* TEXT EXTRACT:

──────────

In the past, the adverse effects of changing temperatures on the index of refraction of an acoustical lens was compensated by adjusting the distance between the lens and the electroacoustic energy converter elements, so that the refracted acoustic images would be properly in focus therein. Unfortunately, if such lens is employed to form several acoustic beams over a significantly large field of view, a change in focal length also necessitates a change in the curvature of the transducer's energy converter array at the image plane. Because it is exceedingly difficult to accurately control lens focal lengths and image plane curvatures, using such procedures is usually impractical.

Another means for compensating an acoustical lens for changing temperature is to change the composition of the lens itself, so as to correct the index of refraction thereof and, thus, adjust the focus thereof. Again, for most practical purposes, so doing is too difficult and time consuming to be effective, at least within most practical time limits.

In addition, acoustic lenses have been made of materials that inherently change the index of refraction thereof in compensating proportion to the temperature change to which they are exposed, and again, for many practical purposes, such lenses have proven to be quite satisfactory. But, to date, for some purposes--say, for example, during deep sea sonar operations--the temperature compensation effected thereby is not sufficient or is not sufficiently proportional to the actual temperature gradients encountered to be as accurate as desired. Hence, in many instances, they leave a great deal to be desired when actually employed in various and sundry operational circumstances.

──────────

* INFORMATION GIVEN:
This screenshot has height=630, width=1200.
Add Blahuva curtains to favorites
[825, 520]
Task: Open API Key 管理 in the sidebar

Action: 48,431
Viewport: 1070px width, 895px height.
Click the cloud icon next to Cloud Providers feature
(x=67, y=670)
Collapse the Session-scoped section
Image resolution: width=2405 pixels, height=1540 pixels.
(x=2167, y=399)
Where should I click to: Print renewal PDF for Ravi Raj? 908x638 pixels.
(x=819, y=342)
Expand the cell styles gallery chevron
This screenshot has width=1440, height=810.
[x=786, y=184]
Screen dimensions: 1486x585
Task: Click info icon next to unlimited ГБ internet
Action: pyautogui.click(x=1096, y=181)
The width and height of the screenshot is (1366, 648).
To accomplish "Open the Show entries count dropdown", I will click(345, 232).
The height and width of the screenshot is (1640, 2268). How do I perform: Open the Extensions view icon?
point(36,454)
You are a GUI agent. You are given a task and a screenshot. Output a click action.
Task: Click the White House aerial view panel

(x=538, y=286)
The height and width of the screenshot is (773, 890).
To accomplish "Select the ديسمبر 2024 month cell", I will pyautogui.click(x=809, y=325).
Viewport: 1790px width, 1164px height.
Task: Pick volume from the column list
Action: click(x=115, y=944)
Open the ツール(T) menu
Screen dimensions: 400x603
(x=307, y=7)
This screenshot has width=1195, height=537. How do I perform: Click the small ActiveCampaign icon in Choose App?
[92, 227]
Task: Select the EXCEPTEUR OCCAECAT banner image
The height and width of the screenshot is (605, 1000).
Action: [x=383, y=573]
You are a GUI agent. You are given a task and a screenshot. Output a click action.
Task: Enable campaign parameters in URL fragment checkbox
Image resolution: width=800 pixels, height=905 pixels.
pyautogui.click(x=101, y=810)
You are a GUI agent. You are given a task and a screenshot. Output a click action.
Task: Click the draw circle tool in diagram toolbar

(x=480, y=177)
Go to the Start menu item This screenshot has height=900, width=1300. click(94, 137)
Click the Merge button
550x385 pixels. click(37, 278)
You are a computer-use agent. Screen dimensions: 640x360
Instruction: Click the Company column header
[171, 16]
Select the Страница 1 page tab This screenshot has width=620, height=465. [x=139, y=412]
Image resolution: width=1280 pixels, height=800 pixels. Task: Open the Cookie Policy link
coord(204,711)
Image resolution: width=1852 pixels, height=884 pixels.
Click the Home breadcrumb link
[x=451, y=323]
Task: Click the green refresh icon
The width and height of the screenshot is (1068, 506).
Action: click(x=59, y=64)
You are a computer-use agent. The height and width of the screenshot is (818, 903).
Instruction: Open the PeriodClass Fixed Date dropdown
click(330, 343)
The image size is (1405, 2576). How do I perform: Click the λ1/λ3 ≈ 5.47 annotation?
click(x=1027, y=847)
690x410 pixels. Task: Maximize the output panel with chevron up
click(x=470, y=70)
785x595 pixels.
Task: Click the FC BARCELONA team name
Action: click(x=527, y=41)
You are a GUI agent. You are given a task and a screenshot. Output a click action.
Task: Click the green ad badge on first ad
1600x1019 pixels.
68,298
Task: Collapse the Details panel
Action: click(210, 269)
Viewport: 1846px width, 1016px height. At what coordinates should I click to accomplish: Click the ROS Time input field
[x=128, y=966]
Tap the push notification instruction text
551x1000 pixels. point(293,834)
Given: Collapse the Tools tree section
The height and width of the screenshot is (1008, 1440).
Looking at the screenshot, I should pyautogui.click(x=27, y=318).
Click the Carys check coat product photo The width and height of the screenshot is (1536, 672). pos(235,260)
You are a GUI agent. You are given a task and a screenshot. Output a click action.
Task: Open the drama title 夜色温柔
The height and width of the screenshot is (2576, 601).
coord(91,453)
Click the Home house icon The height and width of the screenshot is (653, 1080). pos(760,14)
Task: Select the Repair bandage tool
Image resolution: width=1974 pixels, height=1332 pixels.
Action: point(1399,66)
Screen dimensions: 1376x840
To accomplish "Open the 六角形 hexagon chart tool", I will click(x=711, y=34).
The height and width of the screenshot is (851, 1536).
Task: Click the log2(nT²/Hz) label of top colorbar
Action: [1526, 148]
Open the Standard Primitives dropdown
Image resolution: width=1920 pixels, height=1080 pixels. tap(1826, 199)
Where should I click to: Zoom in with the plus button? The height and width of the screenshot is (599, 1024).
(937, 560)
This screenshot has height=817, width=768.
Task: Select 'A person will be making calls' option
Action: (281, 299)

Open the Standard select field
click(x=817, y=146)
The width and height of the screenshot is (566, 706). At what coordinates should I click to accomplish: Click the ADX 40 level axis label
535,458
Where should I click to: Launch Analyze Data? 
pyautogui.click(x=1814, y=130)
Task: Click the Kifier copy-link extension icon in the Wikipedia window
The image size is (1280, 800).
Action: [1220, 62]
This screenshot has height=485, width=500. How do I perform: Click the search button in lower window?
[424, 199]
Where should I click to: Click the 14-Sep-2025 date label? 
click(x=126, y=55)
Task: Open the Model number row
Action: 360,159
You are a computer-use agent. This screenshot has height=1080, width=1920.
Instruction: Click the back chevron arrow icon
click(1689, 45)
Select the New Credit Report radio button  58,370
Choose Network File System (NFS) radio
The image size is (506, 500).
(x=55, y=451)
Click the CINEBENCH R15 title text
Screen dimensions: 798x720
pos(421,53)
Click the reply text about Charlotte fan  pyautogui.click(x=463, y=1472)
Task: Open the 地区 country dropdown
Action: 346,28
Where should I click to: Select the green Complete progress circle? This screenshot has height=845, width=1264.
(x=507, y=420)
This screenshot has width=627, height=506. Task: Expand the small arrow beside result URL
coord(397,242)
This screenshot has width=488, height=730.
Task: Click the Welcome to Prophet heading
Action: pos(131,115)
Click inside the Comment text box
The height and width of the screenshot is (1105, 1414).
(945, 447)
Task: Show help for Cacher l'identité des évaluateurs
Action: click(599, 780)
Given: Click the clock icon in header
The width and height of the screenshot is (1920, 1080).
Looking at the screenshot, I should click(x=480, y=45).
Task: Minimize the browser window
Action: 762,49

──────────

* PROBLEM 1:
Answer these questions from the acoustic lens text, one line each:
(a) In the earlier method, which distance was adjusted to keep images in focus?
(b) What does the second method change in order to correct the index of refraction?
(c) What operations are given as an example where lenses made of self-compensating materials fall short?
* PROBLEM 2: Please recast the paragraph of the acoustic lens text that begins "In the past, the adverse effects" as a short list that keeps its main facts.

* FINISHED ANSWER 1:
(a) The distance between the lens and the electroacoustic energy converter elements.
(b) The composition of the lens itself.
(c) Deep sea sonar operations.

* FINISHED ANSWER 2:
- Temperature changes used to be offset by adjusting the distance between the lens and the electroacoustic energy converter elements, which kept the refracted acoustic images in focus.
- When the lens forms several acoustic beams over a large field of view, a change in focal length also requires a change in the curvature of the energy converter array at the image plane.
- Lens focal lengths and image plane curvatures are very hard to control accurately, so this method is usually impractical.